The Appellant was found guilty of aggravated robbery as charged in the indictment
(C.R. at 80). After the punishment hearing, the jury assessed the Appellant’s
punishment at thirty-eight (38) years confinement (C.R. at 87). The judgment contains
an affirmative finding of a deadly weapon, namely, a firearm (C.R. at 95). No motion
for new trial was filed.
ISSUE PRESENTED
Court-appointed counsel believes that the appeal in this case is
frivolous, since there are no arguable grounds for appeal from
the appellant’s plea of guilty followed by a pre-sentence
investigation.
v
STATEMENT OF FACTS
Brittany Spates and Curley Carter went out to celebrate Brittany’s birthday with
friends on the evening of June 1, 2013 (4 R.R. at 59-60, 108).

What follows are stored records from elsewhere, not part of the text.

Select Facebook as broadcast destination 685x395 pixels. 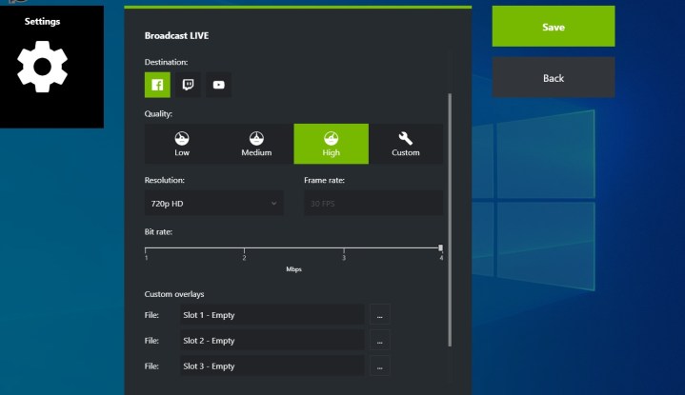pyautogui.click(x=157, y=85)
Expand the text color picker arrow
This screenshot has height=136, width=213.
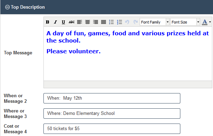point(210,22)
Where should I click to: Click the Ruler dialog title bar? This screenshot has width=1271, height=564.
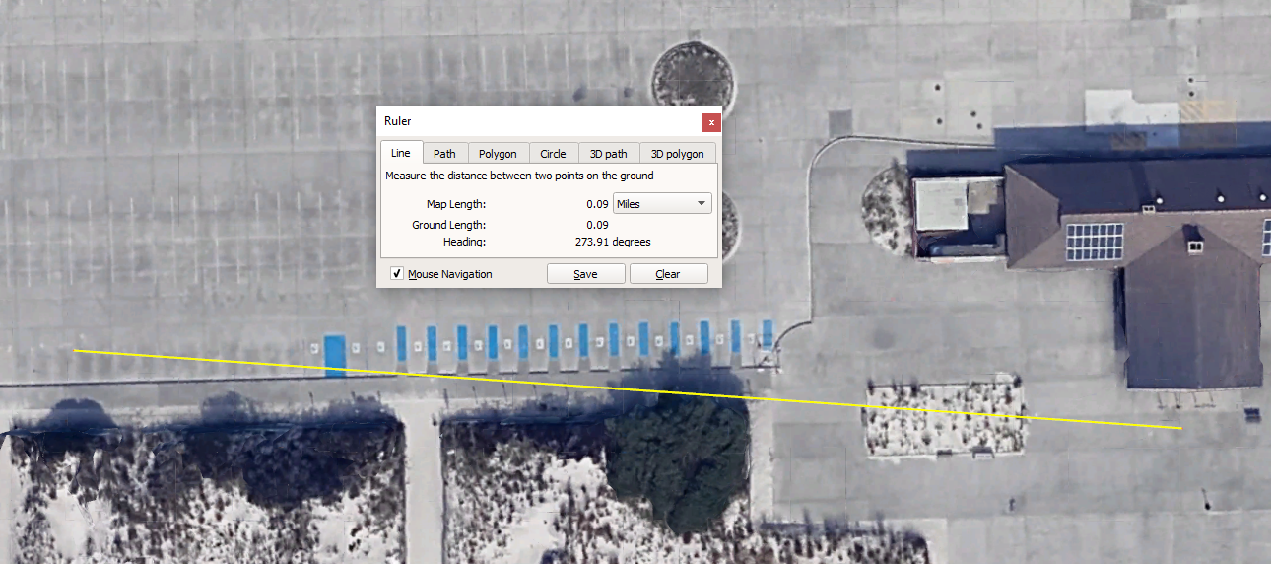tap(532, 121)
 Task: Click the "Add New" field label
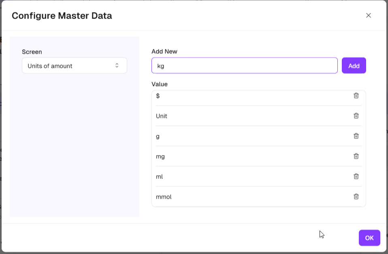point(164,51)
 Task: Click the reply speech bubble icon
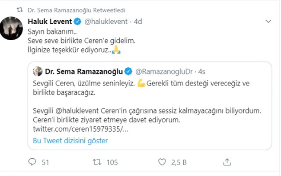[x=32, y=162]
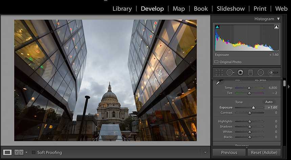Enable the Soft Proofing checkbox
Image resolution: width=291 pixels, height=160 pixels.
(33, 153)
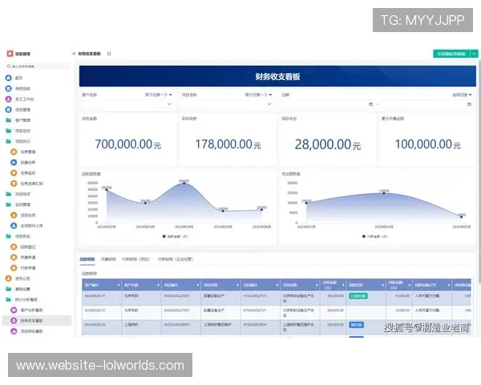Click the green button at top right
This screenshot has height=385, width=481.
(449, 54)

Afterward, they drove
back to the apartment complex where they both lived. Upon arriving back at the
complex, as the two of them got out of the car, another car pulled up, a black Toyota
Camry (4 R.R. at 69). As Spates and Carter were walking to their apartment, two men
ran up to them, one of them with a gun drawn, telling them to get down on the
ground (4 R.R. at 70-71, 118). The assailants demanded that Carter and Spates hand
over their belongings (4 R.R. at 71, 118). Spates gave the robbers everything she had,
and both she and Carter gave the men their cell phones (4 R.R. at 74-76, 122). The
two men then ran away and Spates and Carter ran to a neighbor’s apartment, where
the neighbor called 9-1-1 (4 R.R. at 77).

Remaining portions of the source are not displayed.